Now, let's take a look at another kind of preprocessor directive: #define

A common use of #define is to create constants called Macros.

#define PI 3.14159

Then, let's say later on in main(), we do this:
cout<<PI<<endl;

What happens is the preprocessor will replace the word PI with 3.14159 everytime.  Note also that this change will appear only in the temporary file generated by the preprocessor; your original source code .cpp file remains the same.

Here's another example:

#define ARRAY_SIZE 20
int array[ARRAY_SIZE];

In the temporary file that the preprocessor generates, the line:

#define ARRAY_SIZE 20

is gone.

However, the line:

int array[ARRAY_SIZE];

has now been changed to this:

int array[20];

A preprocessor only performs substitution.
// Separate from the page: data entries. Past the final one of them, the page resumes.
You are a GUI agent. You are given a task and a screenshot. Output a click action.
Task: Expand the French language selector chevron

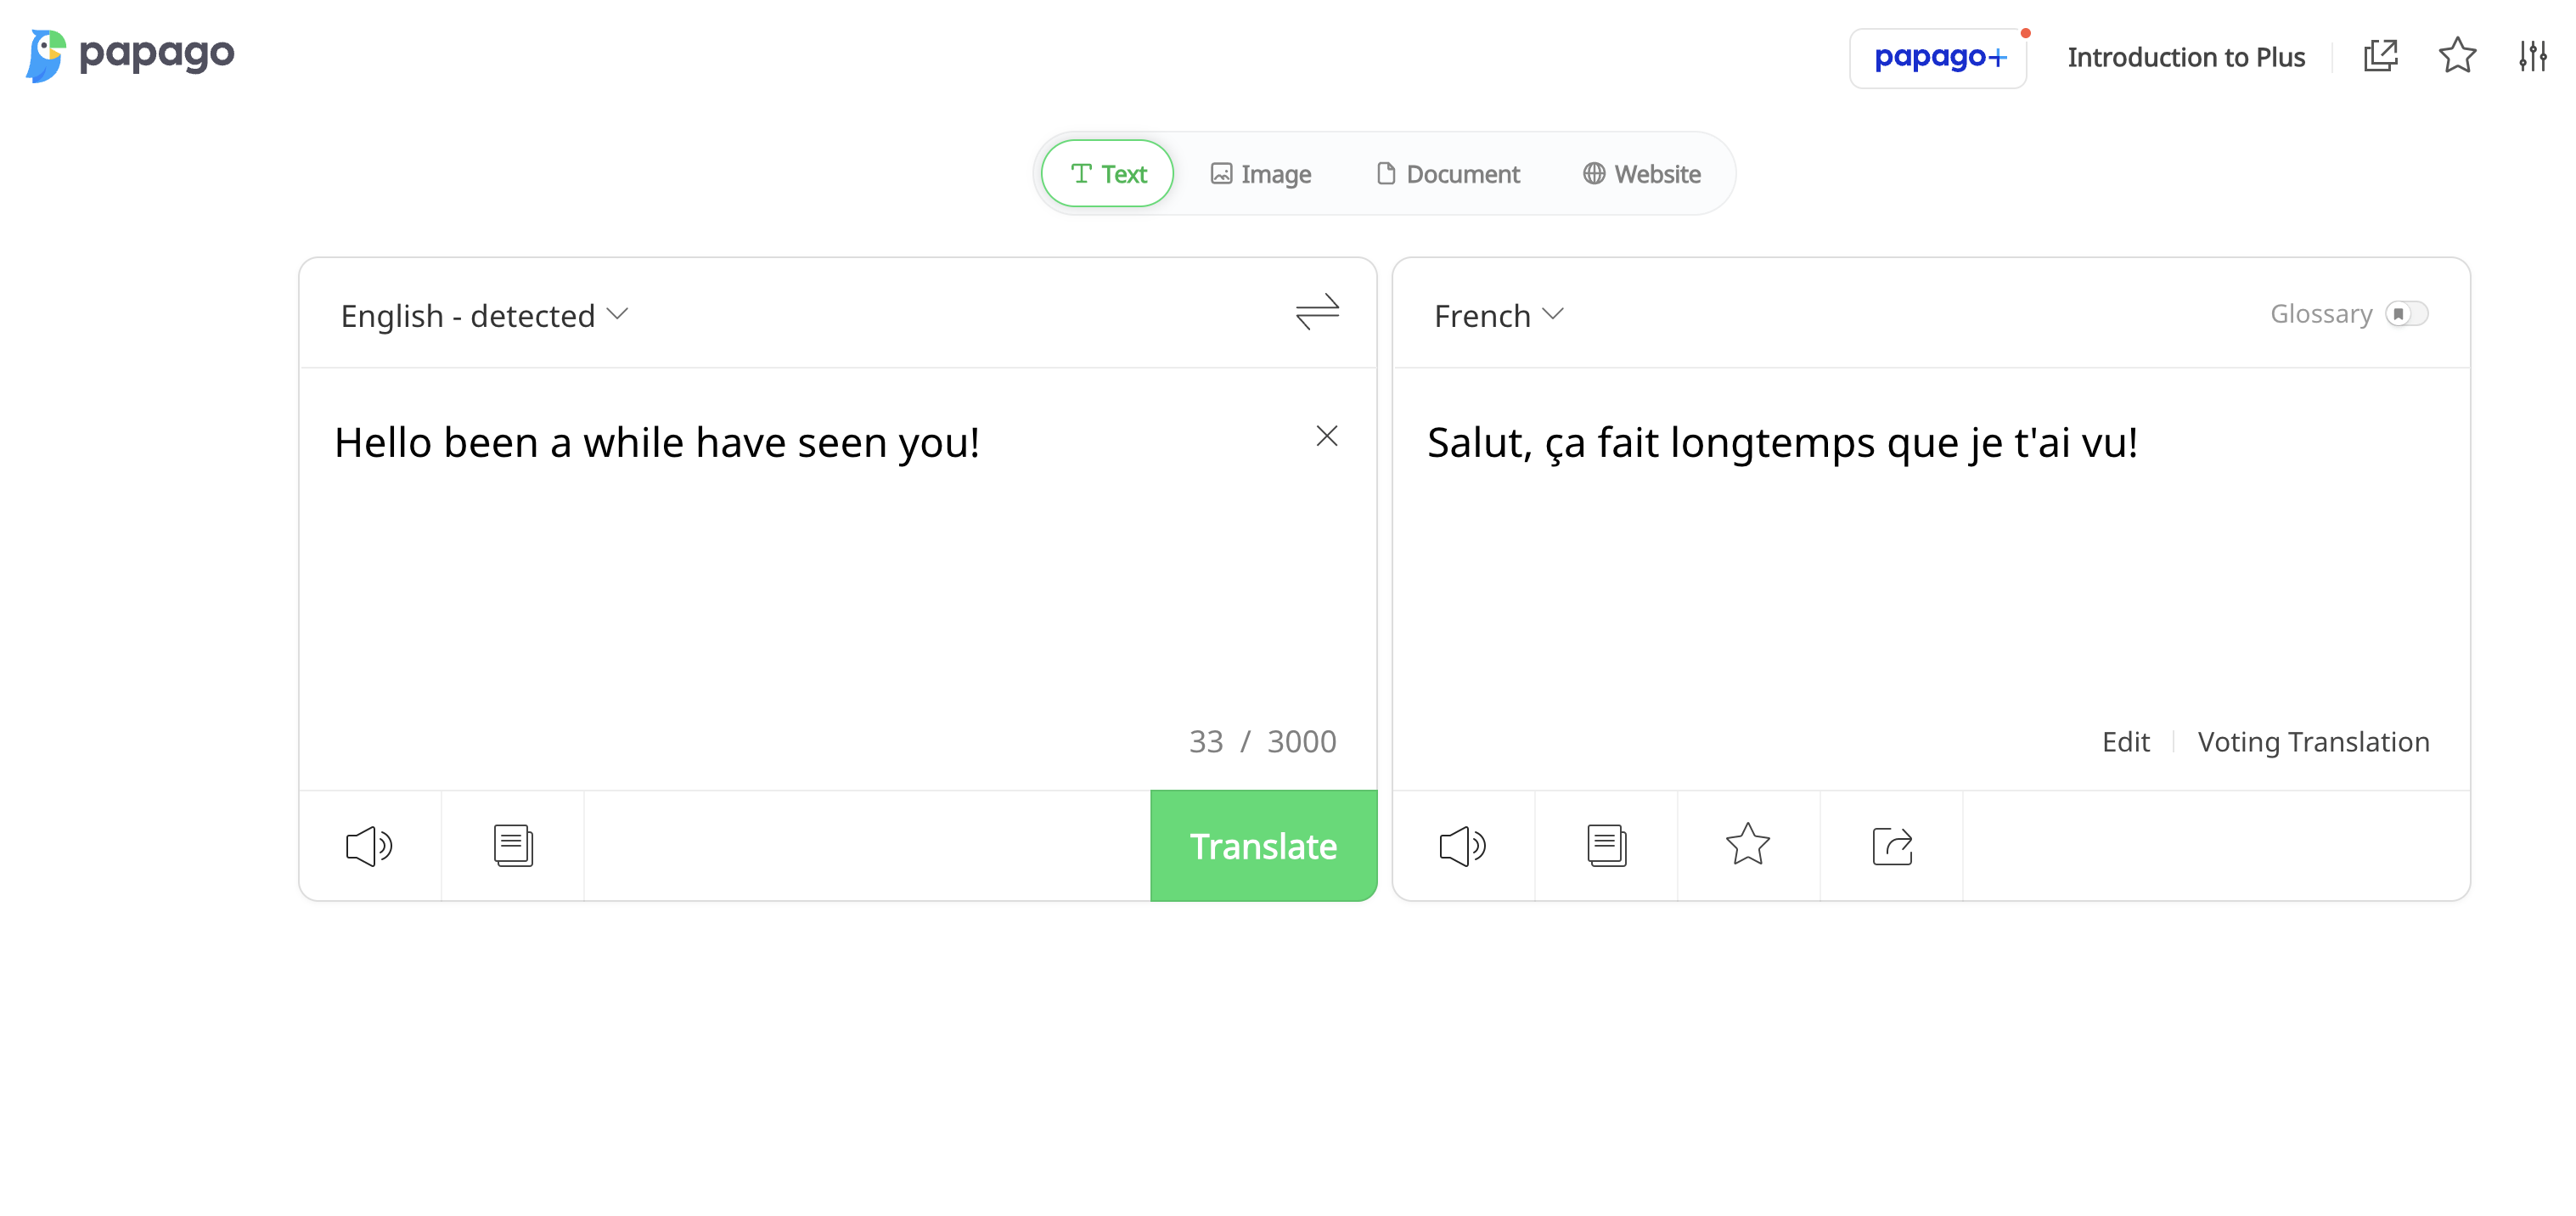pos(1554,315)
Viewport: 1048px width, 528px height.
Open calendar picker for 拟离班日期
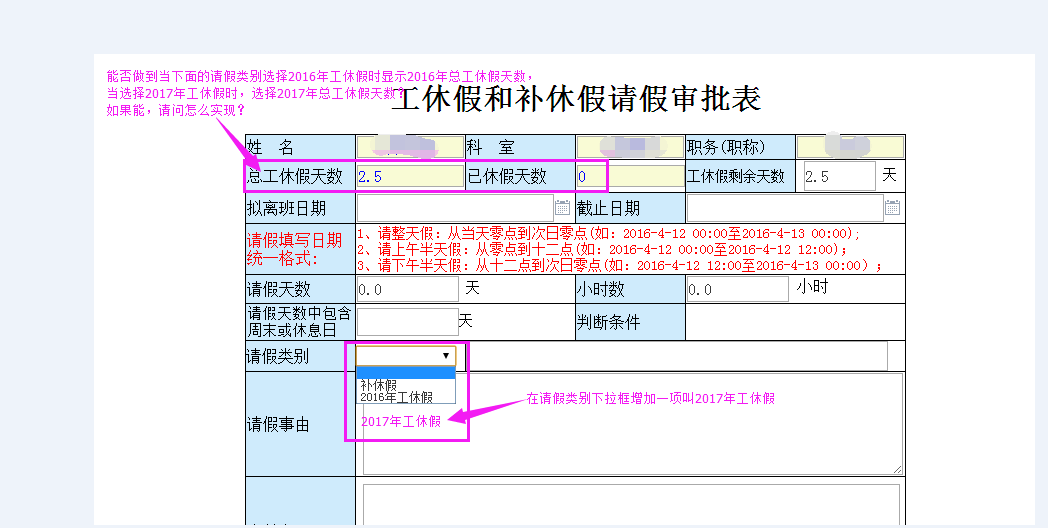coord(562,208)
We don't use macros much anymore, if we even do.  The reason they existed was during the C programming era, programmers did not have the const keyword to create a const variable like: const int PI = 3.14159;
All they had were macros which allowed the preprocessor to replace a symbol with a value.  Nowadays, programmers encourage the use of 'const' and knowing about #define is mostly used for backwards compatibility (compatibility with source code written a while back, either in C or in the early days of C++).

The last thing I want to explain about preprocessor directives is the existence of inclusion guards.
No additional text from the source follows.